ALWAYS do what you are afraid to do
Hobie Call :-)
However, I didn't just get hurt, I completed the race with a sprained ankle, injured at the fire jump and again when I attempted to jump over a trough. In my mind, getting hurt means that life stops because I never learned how to deal with it. I've been working with a personal trainer for three months and for the first two I hated feeling "the burn" and would retreat into my mind amid mental screams of "I can't do this!" and fight my exercises every step of the way. I finally decided that I needed to accept how my body felt because, well let's face it, it's always going to be this way. I learned to keep my eyes open and my mind clear and discovered that, when an exercise becomes difficult, I'll focus on a spot on the wall or ceiling, concentrate on breathing steadily, and move fluidly through the exercise. Having done this for a few weeks I've successfully conditioned my mind to take over when my body wants to crumble. I brought this into the race and made the most use of it the second time I hurt my ankle. I gave my body a rest by sitting on the ground for a few minutes and flexed that mental muscle, willing it to take over where my body had left off. It worked and I achieved my goal of crossing the finish line.

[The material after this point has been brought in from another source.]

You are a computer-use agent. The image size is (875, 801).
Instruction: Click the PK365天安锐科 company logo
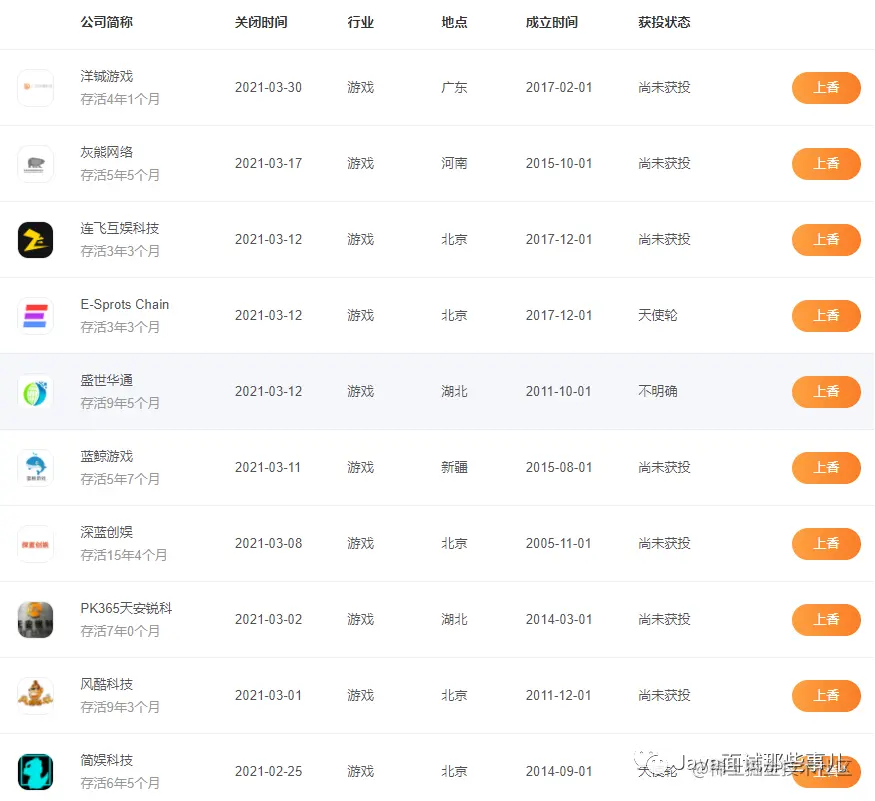36,619
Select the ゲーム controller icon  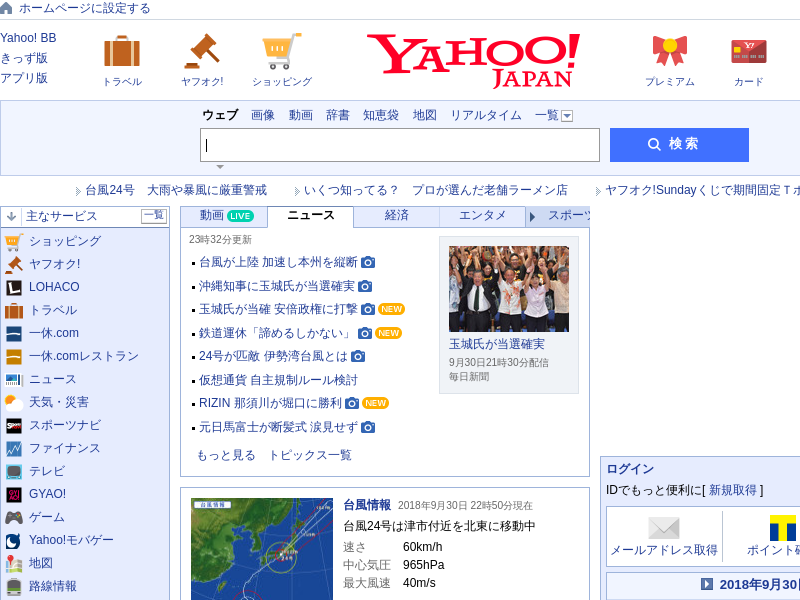click(12, 517)
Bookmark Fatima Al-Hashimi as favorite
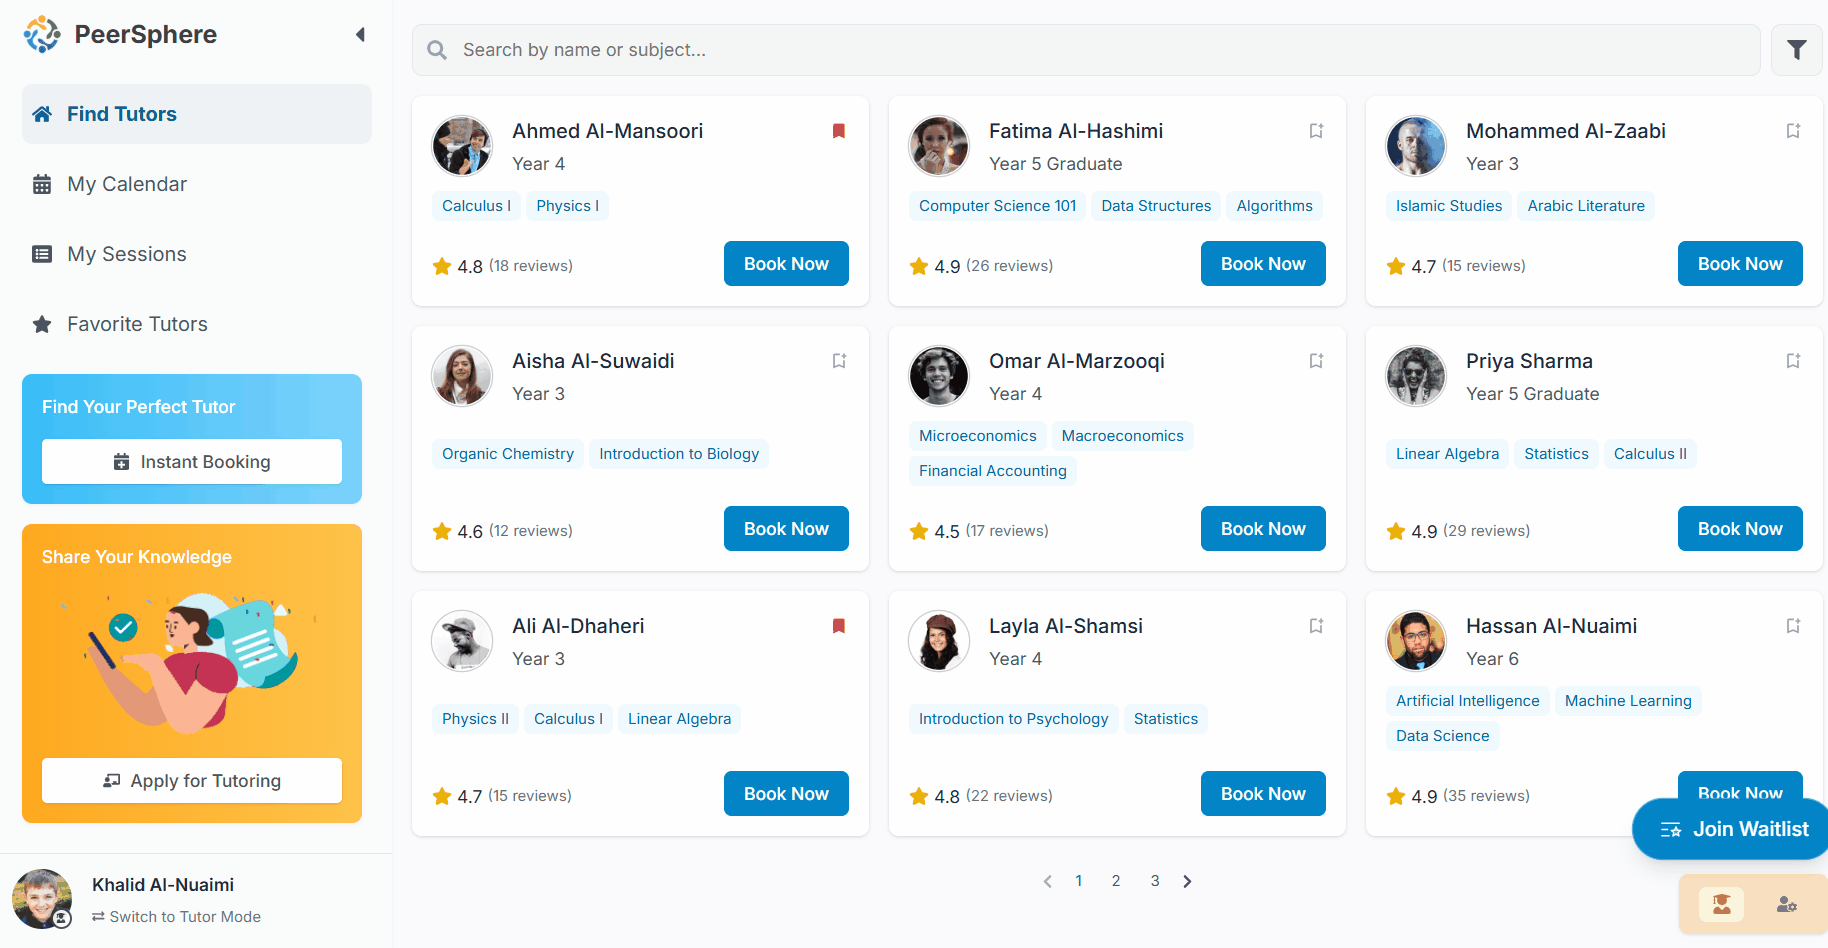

I knew going into this that I wasn't the strongest, but I pushed anyway. I knew that I wasn't the fastest, but I didn't have to be. I knew that the biggest battle wasn't the barely-above-freezing temperatures, the mud or the military-inspired obstacles. The biggest battle was accepting myself, my abilities and focusing on my strengths instead of my weaknesses. Right now I'm actually more excited about overcoming these personal obstacles than I am about earning the medal. For me, for this race, this awesome medal represents the achievement of finally truly believing in myself.